PASSAGE PROVIDED Block Start
Wigton v. Berry

949 F. Supp. 2d 616, 2013 WL 2471762, 2013 U.S. Dist. LEXIS 80155
CourtDistrict Court, W.D. Pennsylvania
DecidedJune 7, 2013
DocketCivil Action No. 2:10-cv-01768
StatusPublished
Cited by9 cases

This text of 949 F. Supp. 2d 616 (Wigton v. Berry) is published on Counsel Stack Legal Research, covering District Court, W.D. Pennsylvania primary law. Counsel Stack provides free access to over 12 million legal documents including statutes, case law, regulations, and constitutions.

Bluebook
Wigton v. Berry, 949 F. Supp. 2d 616, 2013 WL 2471762, 2013 U.S. Dist. LEXIS 80155 (W.D. Pa. 2013).

Opinion

OPINION

MARK R. HORNAK, District Judge.

The question before the Court is whether it has subject matter jurisdiction to entertain a lawsuit on behalf of federal retirees who assert that the Office of Personnel Management (OPM) is deliberately refusing to properly pay them the annuities to which OPM has conceded they are statutorily entitled, or whether their grievance instead must be channeled only through an administrative review scheme created by Congress. In many ways, this question goes to the heart of this Court’s judicial power under Article III and the applicable statutes.

I. BACKGROUND

The Department of Veterans Affairs (“VA”) is one of the nation’s largest health [619]*619care providers, and operates hospitals throughout the United States that provide medical care to veterans. See Am. Compl. ¶ 12, ECF No. 81. Like a number of other federal employees, registered nurses (“RNs”) who are employees of the VA are entitled by statute to annuity benefits upon retirement,1 see 5 U.S.C. § 8833; 38 U.S.C. § 7426, Those annuities are operated by the Office of Personnel Management (“OPM”), a federal administrative agency. 5 U.S.C. § 8347.
PASSAGE PROVIDED Block End
RECORDED DATA Block Start
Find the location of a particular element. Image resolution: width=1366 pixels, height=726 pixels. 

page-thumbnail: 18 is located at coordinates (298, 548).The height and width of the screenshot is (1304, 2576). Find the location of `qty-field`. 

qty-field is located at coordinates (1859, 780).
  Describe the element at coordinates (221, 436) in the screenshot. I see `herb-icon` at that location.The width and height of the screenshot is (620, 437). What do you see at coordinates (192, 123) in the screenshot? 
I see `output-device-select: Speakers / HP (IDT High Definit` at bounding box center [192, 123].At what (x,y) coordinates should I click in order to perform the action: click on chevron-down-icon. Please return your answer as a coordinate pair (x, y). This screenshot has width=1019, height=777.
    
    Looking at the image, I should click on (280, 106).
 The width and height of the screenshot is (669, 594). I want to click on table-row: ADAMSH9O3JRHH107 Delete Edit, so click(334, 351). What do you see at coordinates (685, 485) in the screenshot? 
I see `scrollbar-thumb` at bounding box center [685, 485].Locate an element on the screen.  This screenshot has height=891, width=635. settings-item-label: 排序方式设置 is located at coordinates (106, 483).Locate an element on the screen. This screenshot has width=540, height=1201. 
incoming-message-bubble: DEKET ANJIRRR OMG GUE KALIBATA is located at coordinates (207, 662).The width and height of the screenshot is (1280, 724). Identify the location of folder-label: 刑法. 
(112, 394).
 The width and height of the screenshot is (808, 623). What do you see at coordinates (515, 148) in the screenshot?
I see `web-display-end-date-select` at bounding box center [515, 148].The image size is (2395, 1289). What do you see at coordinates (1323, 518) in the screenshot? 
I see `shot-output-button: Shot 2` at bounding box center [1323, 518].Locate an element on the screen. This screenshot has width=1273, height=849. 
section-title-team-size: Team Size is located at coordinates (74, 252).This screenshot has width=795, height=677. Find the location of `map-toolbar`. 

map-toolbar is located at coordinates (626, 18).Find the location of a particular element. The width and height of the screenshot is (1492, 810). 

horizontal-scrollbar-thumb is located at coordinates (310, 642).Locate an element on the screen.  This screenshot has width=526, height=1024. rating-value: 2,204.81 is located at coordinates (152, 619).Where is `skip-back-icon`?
RECORDED DATA Block End
*EXERCISES TO COMPLETE*:
- A) Transcribe word for word the part of the Wigton v. Berry opinion that opens with the words containing "I. BACKGROUND" and closes with "U.S.C. § 8347.".
- B) Pick up the Wigton v. Berry opinion after its last sentence and continue writing it.

*TASK-BY-TASK ANSWERS*:
- A)
I. BACKGROUND

The Department of Veterans Affairs (“VA”) is one of the nation’s largest health [619]*619care providers, and operates hospitals throughout the United States that provide medical care to veterans. See Am. Compl. ¶ 12, ECF No. 81. Like a number of other federal employees, registered nurses (“RNs”) who are employees of the VA are entitled by statute to annuity benefits upon retirement,1 see 5 U.S.C. § 8833; 38 U.S.C. § 7426, Those annuities are operated by the Office of Personnel Management (“OPM”), a federal administrative agency. 5 U.S.C. § 8347.

- B)
As of the 1980s, the annuity a part-time nurse would receive was pro-rated based on the percentage of part-time work she performed over the length of her career. See Pub. L., No. 96-330. On January 23, 2002, Congress passed subsection (c) of Pub.L. No. 107-135, Title I, § 132, 115 Stat. 2454 (2002) (the Department of Veterans Affairs Health Care Programs Enhancement Act, “Enhancement Act” or “Act”), which directed that all part-time work performed by VA RNs prior to April 7, 1986, was to be credited as full-time service rather than part-time service, effectively increasing the annuity for a number of qualifying RNs.

OPM immediately began applying the Enhancement Act to RNs who retired after its effective date, that is, after January 23, 2002. Am. Compl. ¶ 6. However, the Enhancement Act did not explicitly state whether it was to be applied retroactively, that is, whether it applied to all RNs who performed part-time service prior to April 7, 1986, regardless of when they retired. OPM initially took the position that the Enhancement Act was not retroactive, and refused to apply it to RNs who had retired before January 23, 2002 and who sought recalculation of their benefits under the Act. See id.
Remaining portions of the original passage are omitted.